The airlift was part of as many as 13 rescue missions taking place simultaneously by Italian and Maltese military vessels as well as several merchant ships that have been diverted to migrants in distress off the Libyan coast.
The situation reached crisis point at the weekend with 5,629 migrants having been rescued in three days between Friday and Sunday. Some 1,000 other migrants remain at sea.
Authorities are overwhelmed and unable to say exactly how many people are out there at the moment but there are expected to be more than 1,000 people.
Libyan sources said that many migrant boats today left from the coastal towns of Sabratha and Zawiya. The smuggling network controlling these areas has been preparing for weeks, waiting for a window of clear weather to send thousands of migrants.
And the weather has been very good for them.
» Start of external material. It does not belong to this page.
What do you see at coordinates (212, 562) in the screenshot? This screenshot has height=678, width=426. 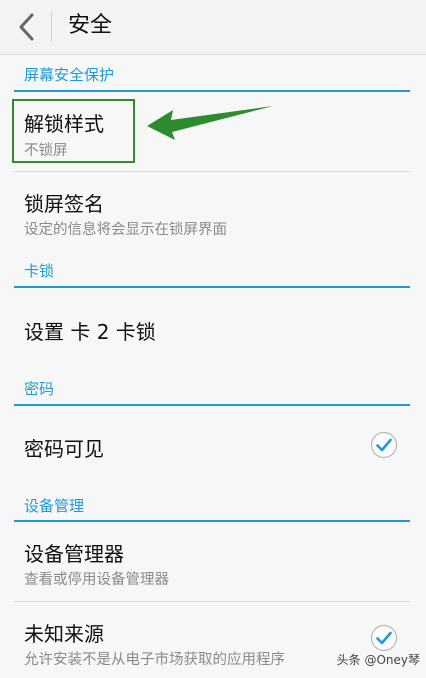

The Italian military said this morning that nine people had died after a boat carrying some 150 migrants capsized some 80 miles off the Libyan coast. The rest of the people on board were rescued.
Yesterday the coast guard intercepted 26 migrant boats.
The Rome rescue centre, which is coordinating the ongoing Frontex border patrol mission, scrambled five Italian military and coastguard vessels. A Maltese patrol boat along with several merchant ships also sailing through the area.
“It’s an absolute crisis,” a military source told Times of Malta, pointing out that the number of rescues was unprecedented for this year. There had been similar incidents last year but this year “We’ve seen nothing like this and I don’t think we’ve ever had a day like today at this time of year,” the source said.
Smugglers operating from a zone west of Tripoli have exploited a window of very good weather in the past couple of days, sending dozens of boats, mostly from the coastal towns of Sabratha, Zawiya and Zuwara.
Sources in Libya said the smugglers were likely towing empty dinghies to sea and then transferring the migrants to them from larger vessels. “The dinghies they are using are absolutely worthless, they’re unable to keep afloat even after a few dozen miles, which means that if they had to start the journey from the Libyan coast, they would sink within the country’s territorial waters.
“So they are probably using this system to make sure they cross the sea border,” the source said.
Times of Malta late last week managed to make contact with a boat carrying 522 migrants from this group on Friday. An Eritrean man who answered the call on a satellite phone on board said the situation on the dinghy was dire and pointed out that there were many women, one of them pregnant, and at least two children on board.